> **Activity**
Proceed with the contributor notes, starting right after their final sentence.

> **Reading text**

################

Notes on Contributors

Donald M. Berwick, MD, MPP, FRCP, is president emeritus and senior fellow at the Institute for Healthcare Improvement, an organization that Berwick cofounded and led as president and CEO for 18 years. In July 2010, President Obama appointed Berwick to the position of administrator of the Centers for Medicare and Medicaid Services, which he held until December 2011. A pediatrician by background, Berwick has served as clinical professor of pediatrics and health care policy at the Harvard Medical School and professor of health policy and management at the Harvard School of Public Health. He is an elected member of the National Academy of Medicine. Berwick is the author or coauthor of over 160 scientific articles and 6 books. He is now a lecturer in the Department of Health Care Policy at Harvard Medical School.

Helen Cheyne, PhD, MSc, RGN, RM, is professor of maternal and child health research in the Nursing, Midwifery and Allied Health Professions Research Unit at the University of Stirling. Cheyne is a midwife with experience in both urban and rural maternity units. Her research interests include realist evaluation, improving models of service delivery, mothers’ experiences of maternity care, and health care decision making.

Emma Coles, PhD, MSc, MA, is a research fellow in the Nursing, Midwifery and Allied Health Professions Research Unit at the University of Stirling. Coles is currently working on a maternal and early years well-being, health, and inequalities study, using realist synthesis methodology to explore how and why early years interventions work or do not work in given contexts and with what outcomes and effects. Her research interests include health inequalities and health promotion.

Brigid Daniel, PhD, CQSW, MA, is professor of social work at the University of Stirling and director of the Stirling Centre for Child Wellbeing and Protection. Her main research interests and publications are in child neglect, children’s resilience, and critical analysis of child welfare and protection practice. Daniel is currently working on a study of outcomes for children removed from home under the age of 5 and a comparative study of 4 UK countries led by Coventry University on identifying and understanding inequalities in child welfare intervention rates. She has written books on child development, work with fathers, children’s resilience, and child neglect, including Child Development for Child Care and Protection Workers (Jessica Kingsley Publishing, 2010).

################

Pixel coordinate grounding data
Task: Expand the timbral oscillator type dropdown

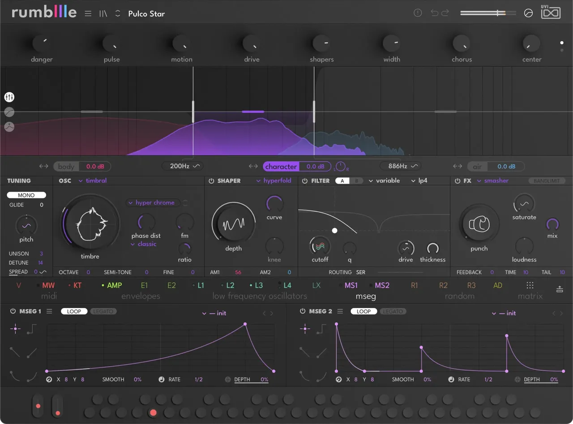Action: (x=93, y=181)
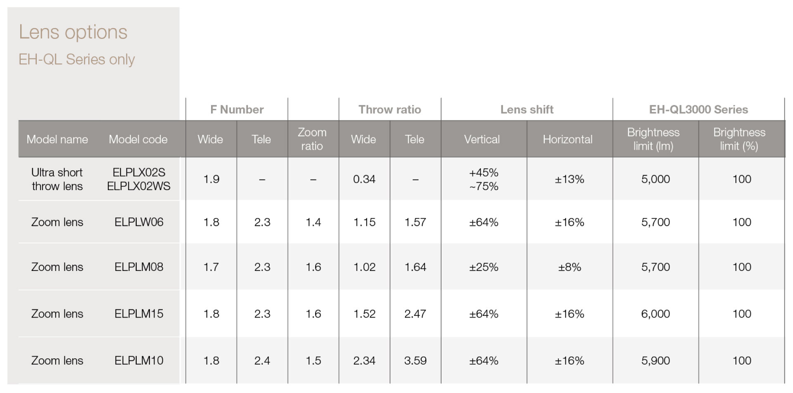This screenshot has width=793, height=393.
Task: Click the "Lens options" heading
Action: point(73,32)
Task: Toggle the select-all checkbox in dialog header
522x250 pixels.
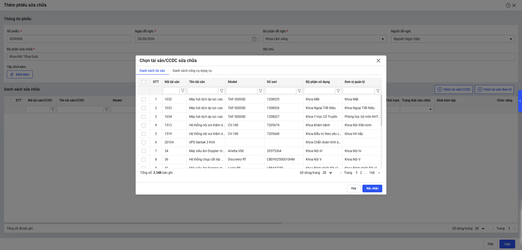Action: pyautogui.click(x=144, y=82)
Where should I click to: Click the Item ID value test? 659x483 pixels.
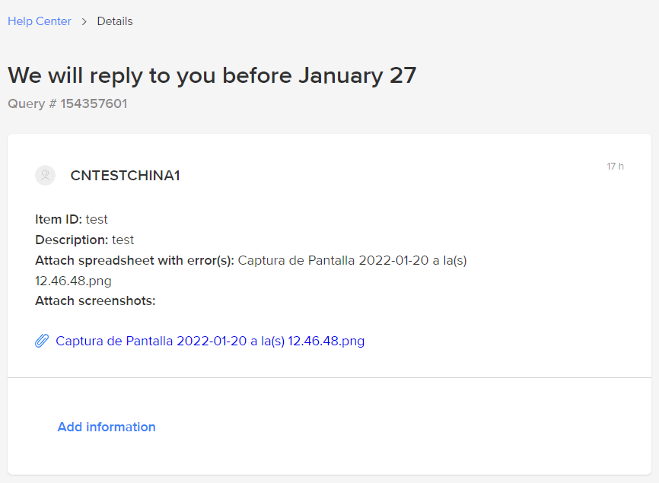tap(97, 219)
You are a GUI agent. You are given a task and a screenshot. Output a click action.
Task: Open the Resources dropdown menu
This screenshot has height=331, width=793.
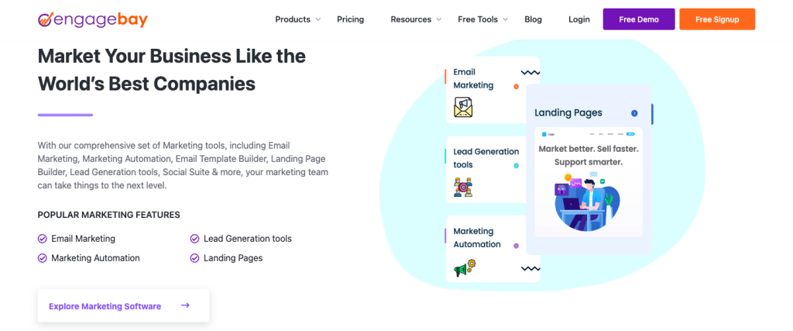[x=416, y=19]
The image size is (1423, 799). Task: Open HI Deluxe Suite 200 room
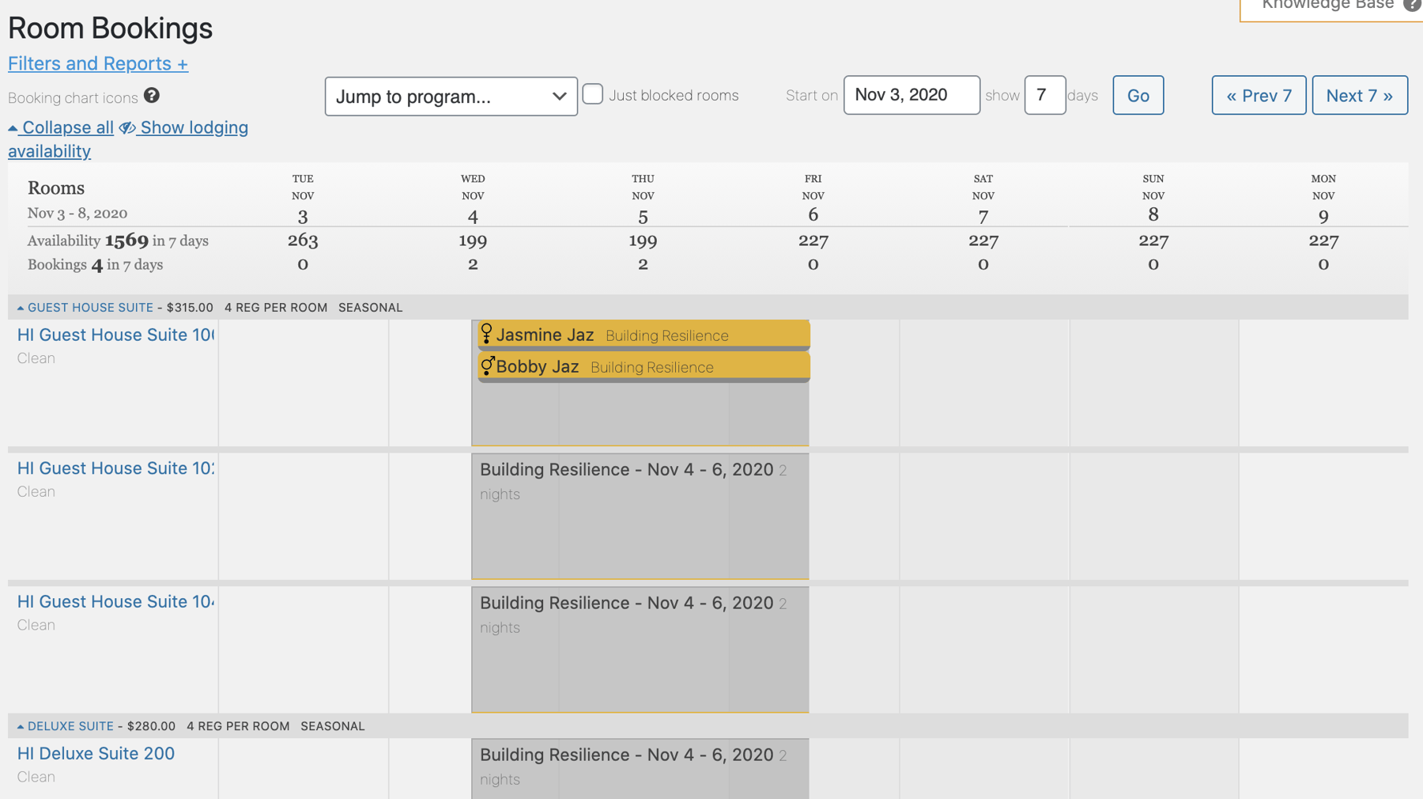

################

> **Reply**
Yao Ding, PhD, is a researcher in the life science group of Truven Health Analytics. Her research focuses on using retrospective designs to conduct economic modeling studies, administrative claims-based analyses, and literature reviews, including global and local-market value dossiers. Prior to joining Truven, she completed a research fellowship in health economics at the Association of Public Health Laboratories, where she worked closely with her mentor at the Centers for Disease Control and Prevention and staff from state governments on economic evaluations of newborn screening strategies. She received a PhD in pharmaceutical economics and policy from University of Southern California. Her dissertation examined the advances and applications for economic evaluation methods in health technology assessment.

Daniel M. Fox, PhD, an author, policy adviser, mentor, and visiting faculty member, is president emeritus of the Milbank Memorial Fund. He has, since 1961, been publishing articles and books in the literatures of health services research, health and social policy, law, medicine, economic, cultural and intellectual history, and the history of medicine and health. His most recent book is The Convergence of Science and Governance: Research, Health Policy and American States (University of California Press, 2010). Fox has served in three federal agencies, in government in two states, and as a faculty member and administrator at Harvard and Stony Brook University. He is a member of the National Academies of Medicine and Social Insurance and of the Council on Foreign Relations. He holds AB, AM, and PhD degrees from Harvard University.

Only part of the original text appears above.